▸ Eingabedaten
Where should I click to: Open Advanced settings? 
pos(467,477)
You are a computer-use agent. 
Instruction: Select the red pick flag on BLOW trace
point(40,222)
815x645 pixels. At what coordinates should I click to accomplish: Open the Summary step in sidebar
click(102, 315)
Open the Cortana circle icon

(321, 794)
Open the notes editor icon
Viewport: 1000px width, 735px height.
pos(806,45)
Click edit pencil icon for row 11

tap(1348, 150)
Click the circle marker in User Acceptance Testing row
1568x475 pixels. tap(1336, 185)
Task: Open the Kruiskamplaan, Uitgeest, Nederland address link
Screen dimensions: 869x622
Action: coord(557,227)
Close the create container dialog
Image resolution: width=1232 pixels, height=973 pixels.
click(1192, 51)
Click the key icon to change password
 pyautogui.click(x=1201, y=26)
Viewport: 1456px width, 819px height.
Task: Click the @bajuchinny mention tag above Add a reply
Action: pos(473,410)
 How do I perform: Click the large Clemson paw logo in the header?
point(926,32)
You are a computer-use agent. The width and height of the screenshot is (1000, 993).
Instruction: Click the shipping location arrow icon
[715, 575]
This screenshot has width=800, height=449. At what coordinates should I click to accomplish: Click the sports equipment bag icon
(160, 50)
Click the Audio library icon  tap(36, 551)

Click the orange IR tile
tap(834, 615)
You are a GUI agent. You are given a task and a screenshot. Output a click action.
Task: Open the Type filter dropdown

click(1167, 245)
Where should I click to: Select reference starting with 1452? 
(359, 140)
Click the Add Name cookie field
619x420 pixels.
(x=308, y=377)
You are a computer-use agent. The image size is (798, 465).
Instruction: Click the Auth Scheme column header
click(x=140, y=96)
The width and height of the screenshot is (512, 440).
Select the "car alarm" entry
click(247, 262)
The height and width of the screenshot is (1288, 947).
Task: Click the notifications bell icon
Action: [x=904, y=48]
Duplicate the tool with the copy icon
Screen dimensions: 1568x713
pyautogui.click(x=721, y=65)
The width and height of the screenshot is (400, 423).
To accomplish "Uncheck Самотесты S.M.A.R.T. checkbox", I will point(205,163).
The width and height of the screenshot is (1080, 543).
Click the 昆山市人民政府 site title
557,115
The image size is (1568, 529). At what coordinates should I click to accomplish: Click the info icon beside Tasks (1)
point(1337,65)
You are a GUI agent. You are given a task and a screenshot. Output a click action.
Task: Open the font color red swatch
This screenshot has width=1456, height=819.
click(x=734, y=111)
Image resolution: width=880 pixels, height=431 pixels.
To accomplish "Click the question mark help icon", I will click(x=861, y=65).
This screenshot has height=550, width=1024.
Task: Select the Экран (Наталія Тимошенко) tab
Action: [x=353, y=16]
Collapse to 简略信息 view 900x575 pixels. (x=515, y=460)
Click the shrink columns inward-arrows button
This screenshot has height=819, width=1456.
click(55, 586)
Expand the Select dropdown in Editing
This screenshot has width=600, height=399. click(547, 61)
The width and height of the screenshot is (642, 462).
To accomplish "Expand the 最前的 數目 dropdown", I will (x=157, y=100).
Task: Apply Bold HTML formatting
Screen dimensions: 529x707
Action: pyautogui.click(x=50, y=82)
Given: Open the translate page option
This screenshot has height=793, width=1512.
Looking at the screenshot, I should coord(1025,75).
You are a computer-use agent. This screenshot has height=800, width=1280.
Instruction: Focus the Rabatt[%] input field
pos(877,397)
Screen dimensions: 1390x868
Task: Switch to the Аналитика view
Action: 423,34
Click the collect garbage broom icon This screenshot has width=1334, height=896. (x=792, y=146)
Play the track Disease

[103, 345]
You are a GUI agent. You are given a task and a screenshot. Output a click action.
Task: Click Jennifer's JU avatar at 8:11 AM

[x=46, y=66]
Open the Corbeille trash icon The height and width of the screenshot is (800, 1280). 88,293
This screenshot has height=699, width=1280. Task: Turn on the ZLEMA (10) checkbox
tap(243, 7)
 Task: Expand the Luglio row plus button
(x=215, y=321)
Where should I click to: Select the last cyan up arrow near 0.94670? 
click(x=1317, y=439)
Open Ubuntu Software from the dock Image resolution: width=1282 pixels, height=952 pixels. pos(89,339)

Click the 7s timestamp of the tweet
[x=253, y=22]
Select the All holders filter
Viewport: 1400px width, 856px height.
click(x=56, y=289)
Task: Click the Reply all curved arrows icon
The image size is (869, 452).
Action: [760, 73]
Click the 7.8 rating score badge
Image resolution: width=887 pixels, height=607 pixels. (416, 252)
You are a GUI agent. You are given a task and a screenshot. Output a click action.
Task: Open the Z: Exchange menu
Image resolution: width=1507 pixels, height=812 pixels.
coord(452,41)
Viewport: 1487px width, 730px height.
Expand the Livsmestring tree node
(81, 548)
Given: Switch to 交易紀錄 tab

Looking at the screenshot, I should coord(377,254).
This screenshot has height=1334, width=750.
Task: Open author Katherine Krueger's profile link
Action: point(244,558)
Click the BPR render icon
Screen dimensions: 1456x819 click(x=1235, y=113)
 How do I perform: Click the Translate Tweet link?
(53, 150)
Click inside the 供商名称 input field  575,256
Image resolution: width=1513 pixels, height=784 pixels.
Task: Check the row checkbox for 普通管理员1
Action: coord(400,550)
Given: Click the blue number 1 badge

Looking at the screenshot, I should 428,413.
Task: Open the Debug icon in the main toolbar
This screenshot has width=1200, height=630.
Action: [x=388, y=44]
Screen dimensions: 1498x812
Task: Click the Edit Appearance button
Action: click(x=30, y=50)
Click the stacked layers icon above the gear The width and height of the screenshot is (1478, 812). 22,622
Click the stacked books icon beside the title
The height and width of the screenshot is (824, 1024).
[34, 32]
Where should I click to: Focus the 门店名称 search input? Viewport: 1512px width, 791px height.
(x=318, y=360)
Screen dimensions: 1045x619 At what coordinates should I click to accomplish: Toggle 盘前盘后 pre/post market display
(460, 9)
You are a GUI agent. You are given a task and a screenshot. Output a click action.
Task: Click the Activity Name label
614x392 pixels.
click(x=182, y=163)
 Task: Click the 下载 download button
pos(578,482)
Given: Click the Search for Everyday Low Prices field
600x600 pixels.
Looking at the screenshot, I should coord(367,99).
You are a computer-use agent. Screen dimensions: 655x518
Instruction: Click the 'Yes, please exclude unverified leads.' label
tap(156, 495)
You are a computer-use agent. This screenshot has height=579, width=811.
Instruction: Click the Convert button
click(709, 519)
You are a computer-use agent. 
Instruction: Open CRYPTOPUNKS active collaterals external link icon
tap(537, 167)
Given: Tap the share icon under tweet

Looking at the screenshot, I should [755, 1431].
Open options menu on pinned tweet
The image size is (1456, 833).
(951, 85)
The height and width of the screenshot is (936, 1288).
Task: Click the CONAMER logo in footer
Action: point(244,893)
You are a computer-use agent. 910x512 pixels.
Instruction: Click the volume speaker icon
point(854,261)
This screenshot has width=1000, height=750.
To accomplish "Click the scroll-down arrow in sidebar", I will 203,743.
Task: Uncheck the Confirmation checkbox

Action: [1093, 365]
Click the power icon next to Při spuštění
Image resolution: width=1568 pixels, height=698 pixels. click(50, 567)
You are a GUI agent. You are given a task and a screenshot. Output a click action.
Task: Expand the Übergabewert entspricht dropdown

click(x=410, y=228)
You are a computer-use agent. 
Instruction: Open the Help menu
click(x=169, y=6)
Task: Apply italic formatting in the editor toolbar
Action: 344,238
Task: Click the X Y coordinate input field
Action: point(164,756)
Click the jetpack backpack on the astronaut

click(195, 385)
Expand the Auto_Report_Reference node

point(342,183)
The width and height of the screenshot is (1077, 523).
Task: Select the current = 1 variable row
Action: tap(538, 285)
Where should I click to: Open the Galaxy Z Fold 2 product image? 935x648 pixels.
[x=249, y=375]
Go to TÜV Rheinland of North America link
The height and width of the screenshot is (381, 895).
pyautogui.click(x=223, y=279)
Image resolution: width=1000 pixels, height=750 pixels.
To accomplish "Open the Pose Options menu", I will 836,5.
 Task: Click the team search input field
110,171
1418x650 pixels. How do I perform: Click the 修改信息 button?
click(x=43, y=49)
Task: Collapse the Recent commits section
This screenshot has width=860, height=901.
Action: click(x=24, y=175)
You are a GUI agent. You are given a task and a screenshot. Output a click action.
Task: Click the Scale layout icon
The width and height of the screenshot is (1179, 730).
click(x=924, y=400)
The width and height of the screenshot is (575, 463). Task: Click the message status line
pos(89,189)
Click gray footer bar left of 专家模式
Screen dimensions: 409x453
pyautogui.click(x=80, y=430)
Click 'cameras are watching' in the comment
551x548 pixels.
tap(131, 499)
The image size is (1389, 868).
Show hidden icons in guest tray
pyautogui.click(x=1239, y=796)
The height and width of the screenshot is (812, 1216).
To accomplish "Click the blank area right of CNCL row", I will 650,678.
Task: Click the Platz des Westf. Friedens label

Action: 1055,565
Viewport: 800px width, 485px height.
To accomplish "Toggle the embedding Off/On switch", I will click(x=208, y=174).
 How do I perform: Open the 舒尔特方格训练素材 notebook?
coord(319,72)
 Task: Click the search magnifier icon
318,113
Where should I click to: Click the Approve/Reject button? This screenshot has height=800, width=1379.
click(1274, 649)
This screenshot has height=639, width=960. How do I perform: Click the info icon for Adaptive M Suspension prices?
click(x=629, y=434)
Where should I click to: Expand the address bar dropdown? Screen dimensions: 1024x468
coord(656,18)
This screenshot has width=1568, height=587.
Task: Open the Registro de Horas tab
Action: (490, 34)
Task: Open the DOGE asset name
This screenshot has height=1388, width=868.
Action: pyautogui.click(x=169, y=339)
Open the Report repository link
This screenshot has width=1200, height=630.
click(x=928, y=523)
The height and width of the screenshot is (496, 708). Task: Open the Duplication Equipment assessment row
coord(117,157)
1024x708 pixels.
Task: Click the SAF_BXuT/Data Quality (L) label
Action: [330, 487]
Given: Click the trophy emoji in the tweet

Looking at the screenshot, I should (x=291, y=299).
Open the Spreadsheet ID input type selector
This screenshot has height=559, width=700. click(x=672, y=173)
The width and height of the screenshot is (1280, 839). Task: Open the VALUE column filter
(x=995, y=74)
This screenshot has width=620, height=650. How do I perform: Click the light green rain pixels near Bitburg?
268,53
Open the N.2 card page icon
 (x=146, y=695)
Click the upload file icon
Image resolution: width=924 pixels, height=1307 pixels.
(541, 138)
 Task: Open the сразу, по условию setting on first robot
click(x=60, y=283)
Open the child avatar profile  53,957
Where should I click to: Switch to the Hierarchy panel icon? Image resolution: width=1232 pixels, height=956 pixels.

▸ Aufgabenstellung
Schreib aus den Einträgen oben die Zeilen wortgetreu ab, beginnend mit der Zeile, die „The image size is (1568, 529).“ enthält, und endend mit der Zeile, die „This screenshot has width=600, height=399.“ enthält. Beide Zeilen gehören dazu.

▸ Antwort
The image size is (1568, 529). At what coordinates should I click to accomplish: Click the info icon beside Tasks (1)
point(1337,65)
You are a GUI agent. You are given a task and a screenshot. Output a click action.
Task: Open the font color red swatch
This screenshot has width=1456, height=819.
click(x=734, y=111)
Image resolution: width=880 pixels, height=431 pixels.
To accomplish "Click the question mark help icon", I will click(x=861, y=65).
This screenshot has height=550, width=1024.
Task: Select the Экран (Наталія Тимошенко) tab
Action: [x=353, y=16]
Collapse to 简略信息 view 900x575 pixels. (x=515, y=460)
Click the shrink columns inward-arrows button
This screenshot has height=819, width=1456.
click(55, 586)
Expand the Select dropdown in Editing
This screenshot has width=600, height=399. click(547, 61)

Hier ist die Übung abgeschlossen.